◆ The problem
Please set down, exactly as written, the line containing "Instruction: Expand the" and every line after it through the end of the records.

Source records:
--- START ---
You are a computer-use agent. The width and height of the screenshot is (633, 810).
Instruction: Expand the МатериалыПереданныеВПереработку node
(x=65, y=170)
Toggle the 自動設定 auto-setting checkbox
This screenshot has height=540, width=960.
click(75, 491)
--- END ---
◆ Solution
Instruction: Expand the МатериалыПереданныеВПереработку node
(x=65, y=170)
Toggle the 自動設定 auto-setting checkbox
This screenshot has height=540, width=960.
click(75, 491)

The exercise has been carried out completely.